Nasze wsparcie dla Ukrainy będzie kontynuowane – oświadczyła dziś w Kijowie premier Litwy Ingrida Szimonyte na konferencji z premierem Mateuszem Morawieckim i szefem ukraińskiego rządu Denysem Szmyhalem. Zwróciła uwagę, że wojna Rosji przeciw Ukrainie nie ma granic i przypomniała o śmierci dwóch osób, zabitych na terytorium Polski. "Tylko Rosja jest za to odpowiedzialna" – powiedziała.

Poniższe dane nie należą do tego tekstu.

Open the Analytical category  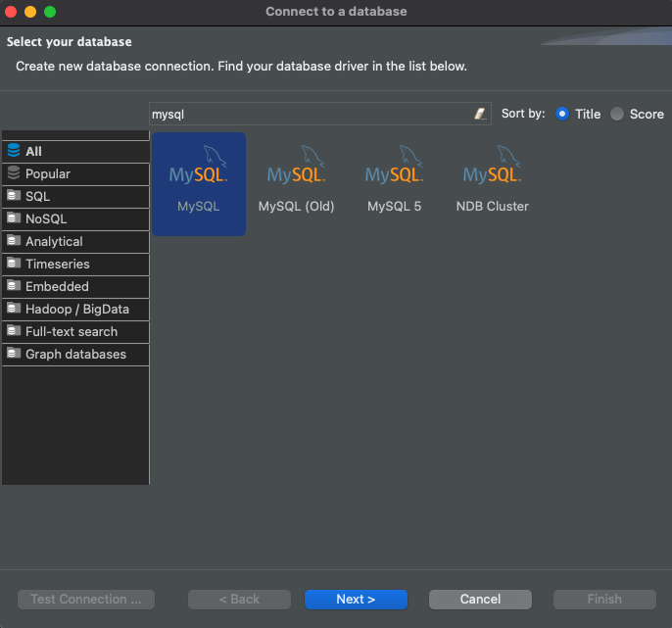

Hasło "Za wolność naszą i waszą", które jednoczyło nasze narody przez stulecia, jest nadal aktualne dzisiaj. Ukraina bowiem walczy nie tylko o własną wolność, lecz także o naszą. I nasze wsparcie dla Ukrainy musi być i będzie kontynuowane
– oświadczyła Szimonyte.
Premier Litwy zwróciła uwagę, że wojna Rosji przeciwko Ukrainie zaczyna rozlewać się na terytoria innych państw.
Litwa już dawno uprzedzała, że rosyjska wojna przeciw Ukrainie nie ma granic. W ubiegłym tygodniu zabitych zostało dwóch obywateli Polski. I tylko Rosja ponosi odpowiedzialność za to tragiczne zdarzenie
– podkreśliła szefowa litewskiego rządu.